Assignment> In the data below, find the line with "Task: Click the grey dialog header bar" and output it along with every later line, exactly, but not the pictures.

[Stored data]
· · · · · · ·

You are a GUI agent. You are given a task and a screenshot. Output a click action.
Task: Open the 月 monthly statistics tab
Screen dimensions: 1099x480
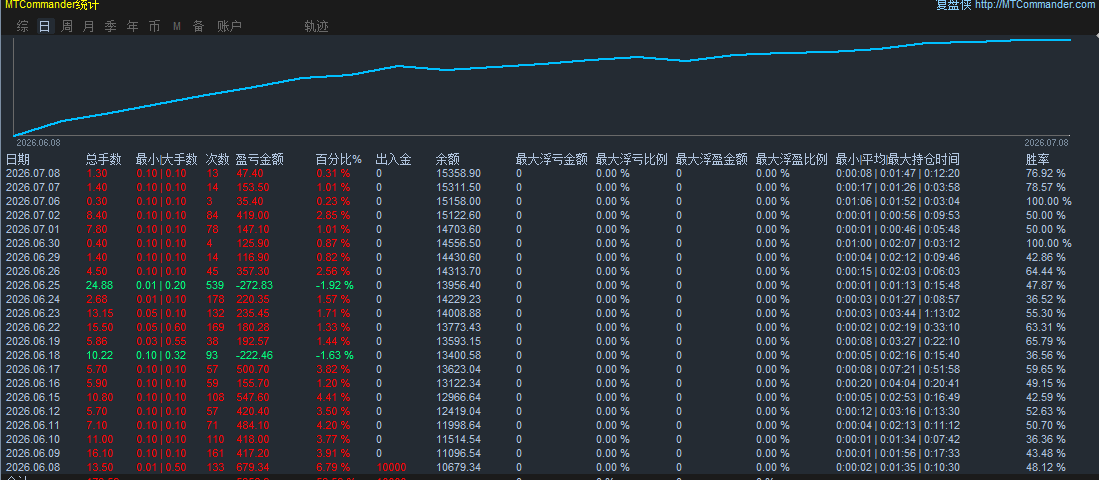tap(88, 27)
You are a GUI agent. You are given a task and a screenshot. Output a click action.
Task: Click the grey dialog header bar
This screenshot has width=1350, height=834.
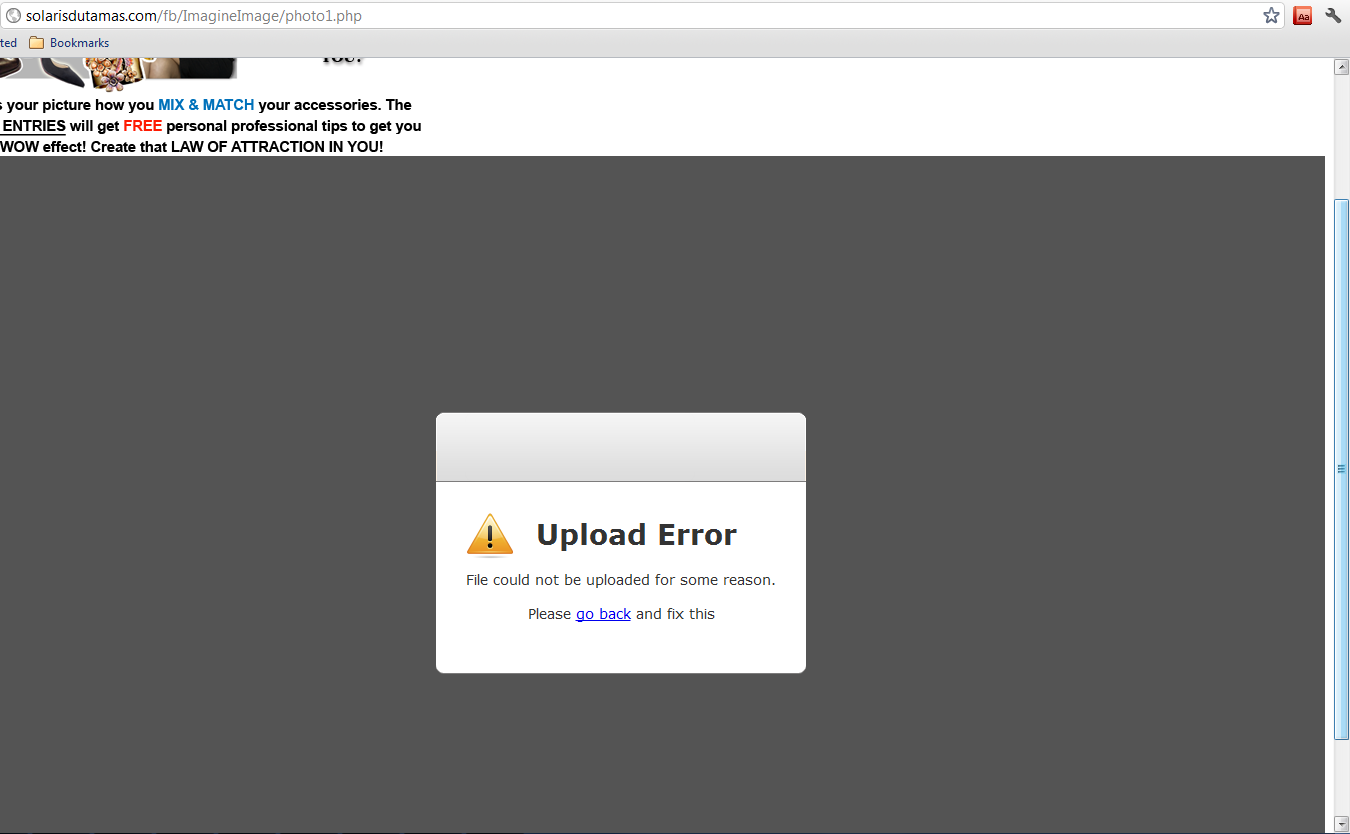[620, 448]

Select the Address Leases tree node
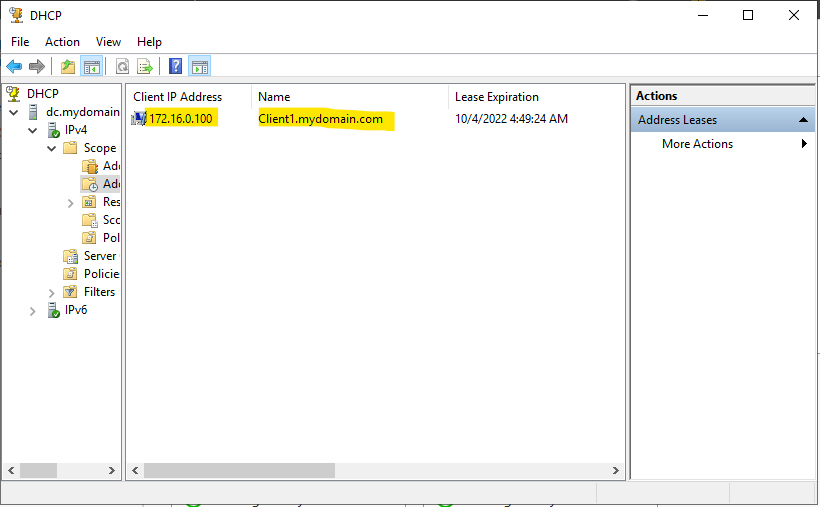[110, 184]
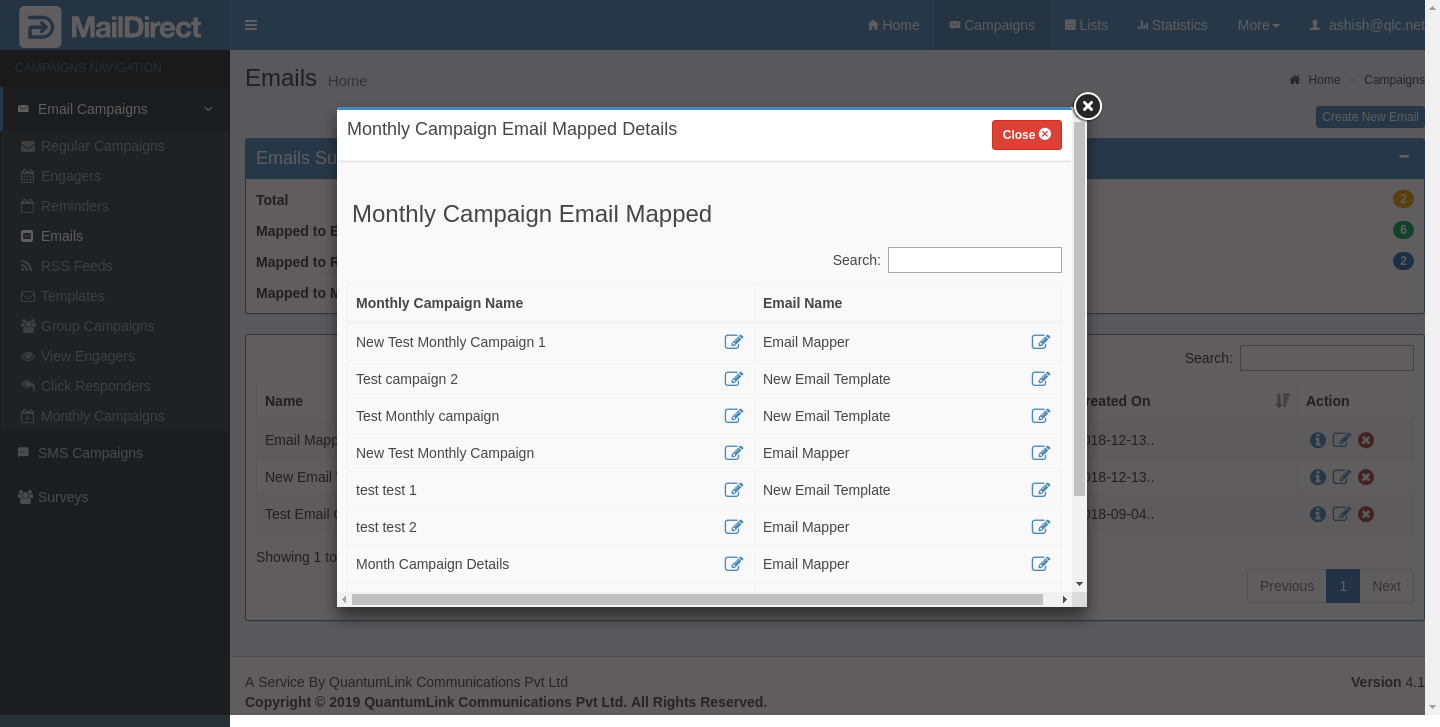Edit the Email Mapper entry in first row
The image size is (1440, 727).
pos(1040,342)
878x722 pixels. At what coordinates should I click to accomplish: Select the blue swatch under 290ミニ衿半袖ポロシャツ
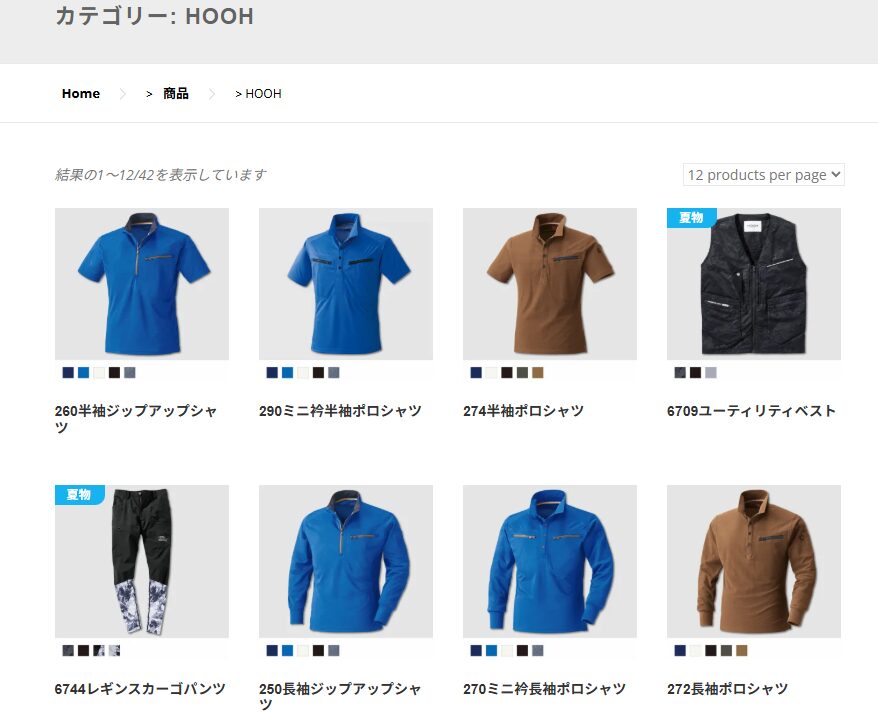pyautogui.click(x=287, y=372)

· · · · · · ·

Task answer>
Task: Click the grey dialog header bar
This screenshot has width=1350, height=834.
[620, 448]

Select the Address Leases tree node
[110, 184]
Edit the Email Mapper entry in first row
The image size is (1440, 727).
pos(1040,342)
878x722 pixels. At what coordinates should I click to accomplish: Select the blue swatch under 290ミニ衿半袖ポロシャツ
pyautogui.click(x=287, y=372)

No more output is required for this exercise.